Start of Data extract

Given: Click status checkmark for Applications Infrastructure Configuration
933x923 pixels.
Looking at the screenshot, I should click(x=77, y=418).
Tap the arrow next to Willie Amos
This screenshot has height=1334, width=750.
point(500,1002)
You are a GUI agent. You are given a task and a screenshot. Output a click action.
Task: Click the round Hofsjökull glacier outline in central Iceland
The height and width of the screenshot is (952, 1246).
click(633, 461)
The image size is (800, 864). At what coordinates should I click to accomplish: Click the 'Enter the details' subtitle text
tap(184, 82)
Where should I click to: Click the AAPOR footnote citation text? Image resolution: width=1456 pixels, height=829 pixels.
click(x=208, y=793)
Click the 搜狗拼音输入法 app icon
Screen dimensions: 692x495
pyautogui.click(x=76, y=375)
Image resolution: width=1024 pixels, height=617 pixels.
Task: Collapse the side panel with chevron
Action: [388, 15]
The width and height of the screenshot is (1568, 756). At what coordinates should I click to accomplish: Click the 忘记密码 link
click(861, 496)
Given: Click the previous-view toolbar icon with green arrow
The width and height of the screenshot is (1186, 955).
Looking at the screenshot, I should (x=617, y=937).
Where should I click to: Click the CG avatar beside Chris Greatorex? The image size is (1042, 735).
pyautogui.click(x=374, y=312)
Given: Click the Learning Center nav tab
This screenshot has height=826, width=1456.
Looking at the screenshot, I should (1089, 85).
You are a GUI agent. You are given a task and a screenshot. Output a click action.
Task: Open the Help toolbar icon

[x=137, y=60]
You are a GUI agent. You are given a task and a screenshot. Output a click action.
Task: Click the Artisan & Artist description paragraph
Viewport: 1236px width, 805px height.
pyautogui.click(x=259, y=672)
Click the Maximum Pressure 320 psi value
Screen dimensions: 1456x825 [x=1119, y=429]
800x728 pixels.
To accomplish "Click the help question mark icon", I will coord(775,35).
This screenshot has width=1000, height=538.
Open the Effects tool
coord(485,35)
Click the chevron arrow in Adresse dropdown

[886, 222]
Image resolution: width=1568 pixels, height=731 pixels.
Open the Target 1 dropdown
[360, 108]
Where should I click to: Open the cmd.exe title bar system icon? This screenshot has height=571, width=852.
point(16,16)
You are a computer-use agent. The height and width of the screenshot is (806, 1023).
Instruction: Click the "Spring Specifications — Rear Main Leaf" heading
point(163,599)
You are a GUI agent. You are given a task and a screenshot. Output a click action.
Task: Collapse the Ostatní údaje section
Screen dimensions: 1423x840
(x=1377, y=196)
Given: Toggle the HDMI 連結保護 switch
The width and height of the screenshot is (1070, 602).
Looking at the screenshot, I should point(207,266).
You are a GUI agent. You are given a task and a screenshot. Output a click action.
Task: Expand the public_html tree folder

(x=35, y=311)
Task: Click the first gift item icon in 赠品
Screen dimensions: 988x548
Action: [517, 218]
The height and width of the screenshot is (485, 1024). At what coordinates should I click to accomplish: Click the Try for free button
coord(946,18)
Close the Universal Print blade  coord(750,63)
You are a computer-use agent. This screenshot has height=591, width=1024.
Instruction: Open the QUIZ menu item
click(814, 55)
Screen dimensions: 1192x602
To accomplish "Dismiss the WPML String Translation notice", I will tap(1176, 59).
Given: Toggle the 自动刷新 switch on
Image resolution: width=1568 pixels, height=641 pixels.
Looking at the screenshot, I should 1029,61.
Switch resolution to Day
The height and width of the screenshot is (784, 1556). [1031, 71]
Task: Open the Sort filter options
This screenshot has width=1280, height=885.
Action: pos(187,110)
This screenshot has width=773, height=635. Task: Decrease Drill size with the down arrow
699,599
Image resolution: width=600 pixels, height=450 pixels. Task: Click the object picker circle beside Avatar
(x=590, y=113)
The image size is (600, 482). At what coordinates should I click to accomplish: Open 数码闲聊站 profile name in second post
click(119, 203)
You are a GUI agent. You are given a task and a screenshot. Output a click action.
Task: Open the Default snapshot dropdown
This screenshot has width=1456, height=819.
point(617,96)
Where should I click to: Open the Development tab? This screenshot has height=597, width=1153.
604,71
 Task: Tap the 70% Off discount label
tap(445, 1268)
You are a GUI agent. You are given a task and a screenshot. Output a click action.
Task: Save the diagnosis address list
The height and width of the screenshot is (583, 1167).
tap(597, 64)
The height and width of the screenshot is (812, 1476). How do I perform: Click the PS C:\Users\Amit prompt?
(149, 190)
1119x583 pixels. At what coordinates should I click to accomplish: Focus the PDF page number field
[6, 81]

End of Data extract

● Task brief:
Begin with the line above that has "Given: Toggle the HDMI 連結保護 switch" and continue through the line that has "Given: Toggle the 自动刷新 switch on", setting each one down exactly. Stop there.

● Solution to this exercise:
Given: Toggle the HDMI 連結保護 switch
The width and height of the screenshot is (1070, 602).
Looking at the screenshot, I should point(207,266).
You are a GUI agent. You are given a task and a screenshot. Output a click action.
Task: Expand the public_html tree folder

(x=35, y=311)
Task: Click the first gift item icon in 赠品
Screen dimensions: 988x548
Action: [517, 218]
The height and width of the screenshot is (485, 1024). At what coordinates should I click to accomplish: Click the Try for free button
coord(946,18)
Close the Universal Print blade  coord(750,63)
You are a computer-use agent. This screenshot has height=591, width=1024.
Instruction: Open the QUIZ menu item
click(814, 55)
Screen dimensions: 1192x602
To accomplish "Dismiss the WPML String Translation notice", I will tap(1176, 59).
Given: Toggle the 自动刷新 switch on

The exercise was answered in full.